Compte rendu
^^^^

Séance du 5 avril 2000
M. le président. Par amendement n° 152, M. Charasse propose d'insérer, avant l'article 33, un article additionnel ainsi rédigé :
« Dans le cas où l'Etat est condamné en application de l'article 781-1 du code de l'organisation judiciaire, pour faute lourde ou déni de justice, l'ouverture de poursuites pénales est automatique dès que la condamnation est devenue définitive, à l'encontre du ou des magistrats ou du ou des fonctionnaires concernés. »
La parole est à M. Charasse.
M. Michel Charasse. J'indique d'emblée que je retire l'amendement n° 153 parce que j'en ferai une proposition de loi, ce qui nous donnera un peu plus de temps pour examiner un problème qui n'est pas mince et qui concerne la repentance des magistrats après ce qu'ils ont fait pendant la guerre.
J'en viens à l'amendement n° 152.
Comme vous le savez, mes chers collègues, on ne peut pas attaquer directement un magistrat pour faute. On doit d'abord attaquer l'Etat et celui-ci peut se retourner contre les magistrats ou les fonctionnaires fautifs du ministère de la justice s'il est lui-même condamné, mais seulement pour faute lourde.

^^^^

Jeu d'enregistrements
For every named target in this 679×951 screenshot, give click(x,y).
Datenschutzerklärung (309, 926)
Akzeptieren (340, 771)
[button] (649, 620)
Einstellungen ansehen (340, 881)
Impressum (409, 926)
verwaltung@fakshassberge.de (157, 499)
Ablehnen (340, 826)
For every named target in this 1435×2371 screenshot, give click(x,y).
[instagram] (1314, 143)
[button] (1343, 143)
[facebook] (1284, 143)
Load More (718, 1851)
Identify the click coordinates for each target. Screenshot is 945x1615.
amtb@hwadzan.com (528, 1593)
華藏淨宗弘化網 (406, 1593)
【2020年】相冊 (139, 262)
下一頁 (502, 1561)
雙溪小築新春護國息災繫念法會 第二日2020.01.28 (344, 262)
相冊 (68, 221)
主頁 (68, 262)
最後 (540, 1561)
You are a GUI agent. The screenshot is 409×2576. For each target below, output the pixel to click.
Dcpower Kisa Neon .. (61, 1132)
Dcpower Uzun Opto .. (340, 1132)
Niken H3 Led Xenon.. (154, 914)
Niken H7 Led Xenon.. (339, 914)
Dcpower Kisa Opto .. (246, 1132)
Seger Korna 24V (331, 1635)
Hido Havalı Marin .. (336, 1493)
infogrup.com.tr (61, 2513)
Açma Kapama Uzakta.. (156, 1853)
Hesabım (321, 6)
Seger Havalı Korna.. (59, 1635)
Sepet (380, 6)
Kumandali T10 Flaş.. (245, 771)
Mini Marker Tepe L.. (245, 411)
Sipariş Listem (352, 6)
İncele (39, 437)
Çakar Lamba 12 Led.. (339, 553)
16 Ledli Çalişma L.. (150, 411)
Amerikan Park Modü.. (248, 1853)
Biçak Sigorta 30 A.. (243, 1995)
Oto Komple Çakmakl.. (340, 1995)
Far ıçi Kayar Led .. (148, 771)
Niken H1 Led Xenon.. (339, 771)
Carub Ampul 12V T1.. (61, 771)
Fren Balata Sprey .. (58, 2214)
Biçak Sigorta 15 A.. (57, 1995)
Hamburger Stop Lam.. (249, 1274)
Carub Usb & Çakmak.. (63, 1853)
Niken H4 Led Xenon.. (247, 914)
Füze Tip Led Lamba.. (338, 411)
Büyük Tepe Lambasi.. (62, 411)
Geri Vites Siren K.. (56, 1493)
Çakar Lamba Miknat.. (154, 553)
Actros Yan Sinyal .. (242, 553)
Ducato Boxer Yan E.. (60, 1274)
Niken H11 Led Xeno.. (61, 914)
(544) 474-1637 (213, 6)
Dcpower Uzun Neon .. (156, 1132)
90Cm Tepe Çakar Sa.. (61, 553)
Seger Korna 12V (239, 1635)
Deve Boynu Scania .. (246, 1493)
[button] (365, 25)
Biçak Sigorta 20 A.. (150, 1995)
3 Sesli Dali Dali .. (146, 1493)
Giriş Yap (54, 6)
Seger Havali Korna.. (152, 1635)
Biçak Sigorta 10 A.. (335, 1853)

^^^^

Tâches à réaliser
(a) Transcrivez fidèlement le passage du compte rendu qui va de « M. Michel Charasse. » à « l'amendement n° 152. », ces deux extraits compris.
(b) Réécrivez plus brièvement le paragraphe du compte rendu qui commence par « Comme vous le savez, mes chers collègues » en conservant ses faits essentiels.

Résultats dans l'ordre
(a)
M. Michel Charasse. J'indique d'emblée que je retire l'amendement n° 153 parce que j'en ferai une proposition de loi, ce qui nous donnera un peu plus de temps pour examiner un problème qui n'est pas mince et qui concerne la repentance des magistrats après ce qu'ils ont fait pendant la guerre.
J'en viens à l'amendement n° 152.

(b) Un magistrat ne peut pas être attaqué directement pour faute : il faut d'abord attaquer l'État. Si l'État est condamné, il peut se retourner contre les magistrats ou fonctionnaires fautifs du ministère de la justice, mais seulement pour faute lourde.